In the chapter Pattern, she discusses different types of borders, peeries, seeding, and large Fair Isle Patterns,
to name a few.  There is even a Pattern Library taken from her own personal collection.  In the chapter Color,
she discusses basics and shows examples of nature-inspired color/pattern work.  She is a gifted photographer as
well as knitter/designer, and the pictures are beautiful.  The Technique chapter includes the cable-edge cast on,
directions for [two-handed] stranded knitting, and the basics of both Continental and English methods.  Other topics include increases and decreases using patterning, steeks, buttonholes, and joining. Finally,
the rest of the book is filled with patterns for men, women, and children; they are mostly ganseys, but a tammy,
mitten, and glove set is also included.  The diagrams for the basic gansey and cardigan plans are wonderfully explained.

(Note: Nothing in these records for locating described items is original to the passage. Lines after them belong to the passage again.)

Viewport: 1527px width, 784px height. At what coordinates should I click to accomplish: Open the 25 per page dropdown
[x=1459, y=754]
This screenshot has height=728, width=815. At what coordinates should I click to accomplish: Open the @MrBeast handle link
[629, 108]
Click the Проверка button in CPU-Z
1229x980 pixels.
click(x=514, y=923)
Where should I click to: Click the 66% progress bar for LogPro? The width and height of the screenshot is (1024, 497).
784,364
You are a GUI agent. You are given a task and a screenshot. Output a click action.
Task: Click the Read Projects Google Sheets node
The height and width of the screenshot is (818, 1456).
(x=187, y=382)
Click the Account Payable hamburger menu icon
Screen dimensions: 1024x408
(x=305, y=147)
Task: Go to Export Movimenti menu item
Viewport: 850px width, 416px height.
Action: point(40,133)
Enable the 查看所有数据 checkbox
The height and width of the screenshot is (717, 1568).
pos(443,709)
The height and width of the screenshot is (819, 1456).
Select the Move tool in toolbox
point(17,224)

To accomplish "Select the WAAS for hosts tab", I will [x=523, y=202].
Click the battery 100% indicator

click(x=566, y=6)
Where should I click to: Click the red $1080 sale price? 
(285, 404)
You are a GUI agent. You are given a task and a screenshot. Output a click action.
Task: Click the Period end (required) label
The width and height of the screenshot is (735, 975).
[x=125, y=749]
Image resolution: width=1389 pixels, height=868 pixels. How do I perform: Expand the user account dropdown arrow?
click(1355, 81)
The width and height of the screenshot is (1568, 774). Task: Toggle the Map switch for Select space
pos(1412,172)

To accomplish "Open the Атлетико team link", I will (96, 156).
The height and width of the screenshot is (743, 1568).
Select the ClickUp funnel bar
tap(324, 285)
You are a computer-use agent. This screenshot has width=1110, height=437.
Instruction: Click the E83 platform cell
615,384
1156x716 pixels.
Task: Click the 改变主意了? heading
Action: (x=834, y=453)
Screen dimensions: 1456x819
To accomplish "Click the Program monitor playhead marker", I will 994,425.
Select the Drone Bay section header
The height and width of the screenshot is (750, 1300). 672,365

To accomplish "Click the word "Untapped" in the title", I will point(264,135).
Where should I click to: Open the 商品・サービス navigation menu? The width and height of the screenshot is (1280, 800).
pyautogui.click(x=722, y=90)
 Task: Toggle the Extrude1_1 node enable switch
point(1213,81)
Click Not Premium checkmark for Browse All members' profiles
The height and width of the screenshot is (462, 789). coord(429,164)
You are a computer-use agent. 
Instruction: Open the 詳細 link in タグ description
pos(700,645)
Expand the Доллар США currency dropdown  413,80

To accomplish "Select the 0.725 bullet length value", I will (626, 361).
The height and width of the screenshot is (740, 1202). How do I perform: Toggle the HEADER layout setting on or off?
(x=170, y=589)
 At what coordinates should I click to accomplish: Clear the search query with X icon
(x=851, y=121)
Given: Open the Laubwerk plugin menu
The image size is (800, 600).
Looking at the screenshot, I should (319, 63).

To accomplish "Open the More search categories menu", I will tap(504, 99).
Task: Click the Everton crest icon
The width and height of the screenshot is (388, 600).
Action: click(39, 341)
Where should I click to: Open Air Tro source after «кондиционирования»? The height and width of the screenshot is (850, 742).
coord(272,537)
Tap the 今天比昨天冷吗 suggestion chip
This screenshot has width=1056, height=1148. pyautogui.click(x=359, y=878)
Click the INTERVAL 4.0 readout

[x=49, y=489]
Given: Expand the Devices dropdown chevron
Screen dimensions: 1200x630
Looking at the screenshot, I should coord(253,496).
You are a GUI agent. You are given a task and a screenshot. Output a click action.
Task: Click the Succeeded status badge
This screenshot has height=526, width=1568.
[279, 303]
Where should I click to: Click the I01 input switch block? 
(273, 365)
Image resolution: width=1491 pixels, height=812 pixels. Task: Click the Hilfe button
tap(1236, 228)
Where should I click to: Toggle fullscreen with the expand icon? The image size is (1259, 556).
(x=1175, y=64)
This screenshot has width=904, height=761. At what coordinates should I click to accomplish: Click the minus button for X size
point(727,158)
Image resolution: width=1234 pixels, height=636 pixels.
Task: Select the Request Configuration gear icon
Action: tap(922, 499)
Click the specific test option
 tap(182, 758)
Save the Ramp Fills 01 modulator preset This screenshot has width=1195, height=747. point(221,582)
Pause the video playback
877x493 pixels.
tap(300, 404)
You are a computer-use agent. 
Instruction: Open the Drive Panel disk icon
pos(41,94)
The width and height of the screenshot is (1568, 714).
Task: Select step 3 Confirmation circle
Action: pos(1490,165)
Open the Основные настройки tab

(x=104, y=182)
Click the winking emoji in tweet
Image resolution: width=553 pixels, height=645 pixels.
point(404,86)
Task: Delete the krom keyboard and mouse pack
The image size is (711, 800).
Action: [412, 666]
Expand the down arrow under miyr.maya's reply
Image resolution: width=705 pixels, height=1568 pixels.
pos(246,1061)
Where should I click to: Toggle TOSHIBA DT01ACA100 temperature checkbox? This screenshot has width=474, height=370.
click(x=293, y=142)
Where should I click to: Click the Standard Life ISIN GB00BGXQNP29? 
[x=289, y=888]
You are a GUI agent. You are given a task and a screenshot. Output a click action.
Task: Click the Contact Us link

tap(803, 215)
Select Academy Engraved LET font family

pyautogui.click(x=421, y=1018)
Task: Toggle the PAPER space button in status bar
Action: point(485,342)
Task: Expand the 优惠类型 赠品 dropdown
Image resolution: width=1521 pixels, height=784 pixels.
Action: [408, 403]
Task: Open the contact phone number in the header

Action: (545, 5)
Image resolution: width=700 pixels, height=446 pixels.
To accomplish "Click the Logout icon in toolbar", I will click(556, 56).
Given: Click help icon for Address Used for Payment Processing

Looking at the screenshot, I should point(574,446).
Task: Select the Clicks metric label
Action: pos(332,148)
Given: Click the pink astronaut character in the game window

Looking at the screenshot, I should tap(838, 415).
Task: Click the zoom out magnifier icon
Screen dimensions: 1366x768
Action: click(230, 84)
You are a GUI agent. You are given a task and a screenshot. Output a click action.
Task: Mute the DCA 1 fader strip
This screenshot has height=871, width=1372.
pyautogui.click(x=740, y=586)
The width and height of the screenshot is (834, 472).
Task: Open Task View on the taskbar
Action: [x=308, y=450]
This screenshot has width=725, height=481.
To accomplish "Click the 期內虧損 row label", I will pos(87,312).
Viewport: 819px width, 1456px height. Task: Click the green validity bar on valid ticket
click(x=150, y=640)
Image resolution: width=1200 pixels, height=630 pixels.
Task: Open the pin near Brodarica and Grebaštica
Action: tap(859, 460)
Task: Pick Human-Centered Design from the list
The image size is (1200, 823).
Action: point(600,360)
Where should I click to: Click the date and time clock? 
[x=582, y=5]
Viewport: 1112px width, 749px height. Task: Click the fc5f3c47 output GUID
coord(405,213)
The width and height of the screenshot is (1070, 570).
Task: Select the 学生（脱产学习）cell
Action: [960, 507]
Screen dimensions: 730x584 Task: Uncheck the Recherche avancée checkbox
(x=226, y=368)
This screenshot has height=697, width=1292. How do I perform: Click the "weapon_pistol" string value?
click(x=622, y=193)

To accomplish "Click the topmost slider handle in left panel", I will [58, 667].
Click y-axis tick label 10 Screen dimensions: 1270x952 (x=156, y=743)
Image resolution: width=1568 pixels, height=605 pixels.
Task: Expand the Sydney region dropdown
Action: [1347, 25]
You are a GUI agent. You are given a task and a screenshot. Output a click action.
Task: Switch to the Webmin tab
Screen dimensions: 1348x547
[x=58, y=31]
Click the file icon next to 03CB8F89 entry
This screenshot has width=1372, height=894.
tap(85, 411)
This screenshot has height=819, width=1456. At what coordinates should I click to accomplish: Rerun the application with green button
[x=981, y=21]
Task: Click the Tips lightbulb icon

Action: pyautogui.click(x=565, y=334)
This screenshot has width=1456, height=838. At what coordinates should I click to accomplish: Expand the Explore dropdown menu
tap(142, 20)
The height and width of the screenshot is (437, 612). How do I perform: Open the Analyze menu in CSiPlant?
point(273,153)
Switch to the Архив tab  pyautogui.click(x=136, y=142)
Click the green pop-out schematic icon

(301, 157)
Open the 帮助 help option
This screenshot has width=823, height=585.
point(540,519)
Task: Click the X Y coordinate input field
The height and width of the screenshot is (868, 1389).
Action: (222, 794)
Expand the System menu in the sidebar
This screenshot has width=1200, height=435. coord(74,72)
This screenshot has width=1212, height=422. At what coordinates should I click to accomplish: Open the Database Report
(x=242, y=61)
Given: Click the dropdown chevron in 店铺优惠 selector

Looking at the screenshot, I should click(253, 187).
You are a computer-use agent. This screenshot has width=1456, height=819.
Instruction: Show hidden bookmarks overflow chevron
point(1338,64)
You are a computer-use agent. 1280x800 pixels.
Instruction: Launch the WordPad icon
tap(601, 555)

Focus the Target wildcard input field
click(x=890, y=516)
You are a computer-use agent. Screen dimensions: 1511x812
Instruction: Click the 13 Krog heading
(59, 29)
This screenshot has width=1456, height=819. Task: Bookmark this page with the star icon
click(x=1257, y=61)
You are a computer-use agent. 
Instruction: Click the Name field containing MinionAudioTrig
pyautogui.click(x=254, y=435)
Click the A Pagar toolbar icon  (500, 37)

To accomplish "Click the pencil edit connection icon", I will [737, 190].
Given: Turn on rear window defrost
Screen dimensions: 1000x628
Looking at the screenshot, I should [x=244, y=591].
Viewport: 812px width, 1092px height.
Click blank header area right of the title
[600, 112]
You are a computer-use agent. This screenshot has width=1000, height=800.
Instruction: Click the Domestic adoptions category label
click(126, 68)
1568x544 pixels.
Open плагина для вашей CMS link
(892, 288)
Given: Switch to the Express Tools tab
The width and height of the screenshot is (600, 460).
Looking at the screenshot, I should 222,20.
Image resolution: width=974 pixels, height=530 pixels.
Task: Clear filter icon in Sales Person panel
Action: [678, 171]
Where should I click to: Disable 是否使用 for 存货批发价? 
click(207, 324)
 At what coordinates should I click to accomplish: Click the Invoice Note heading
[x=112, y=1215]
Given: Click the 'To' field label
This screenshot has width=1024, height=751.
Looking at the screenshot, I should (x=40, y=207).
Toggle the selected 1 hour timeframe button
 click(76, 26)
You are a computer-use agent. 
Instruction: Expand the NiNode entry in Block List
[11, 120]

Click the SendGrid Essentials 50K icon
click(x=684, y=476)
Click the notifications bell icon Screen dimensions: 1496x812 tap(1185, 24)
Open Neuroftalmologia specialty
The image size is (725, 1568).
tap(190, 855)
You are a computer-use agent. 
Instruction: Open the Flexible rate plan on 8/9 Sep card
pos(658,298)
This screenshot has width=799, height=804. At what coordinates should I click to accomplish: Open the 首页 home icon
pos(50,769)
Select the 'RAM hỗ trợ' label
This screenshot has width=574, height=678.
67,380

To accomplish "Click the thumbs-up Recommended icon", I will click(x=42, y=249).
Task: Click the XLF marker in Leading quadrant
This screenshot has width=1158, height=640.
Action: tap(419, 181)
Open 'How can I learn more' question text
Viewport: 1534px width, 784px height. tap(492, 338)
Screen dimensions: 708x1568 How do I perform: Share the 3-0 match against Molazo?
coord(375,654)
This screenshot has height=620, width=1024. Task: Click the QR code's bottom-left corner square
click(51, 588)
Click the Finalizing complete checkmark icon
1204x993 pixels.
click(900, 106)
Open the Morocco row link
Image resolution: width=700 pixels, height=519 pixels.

If you don't have much experience knitting garments, you will find these instructions clear and logical.  If you have knitted sweaters and other garments, you will appreciate the information about traditional Shetland circular knitting and sweater construction. Throughout the book, Starmore conveys the qualities associated with the women who originated Fair Isle knitting--hard-working, persevering, practical, and emphasizes how the character of the Shetland people flows into the character of their craft.  This is perhaps the most valuable point I take from her book. Starmore's writing and instructions are clear and very understandable.  What a wonderful book!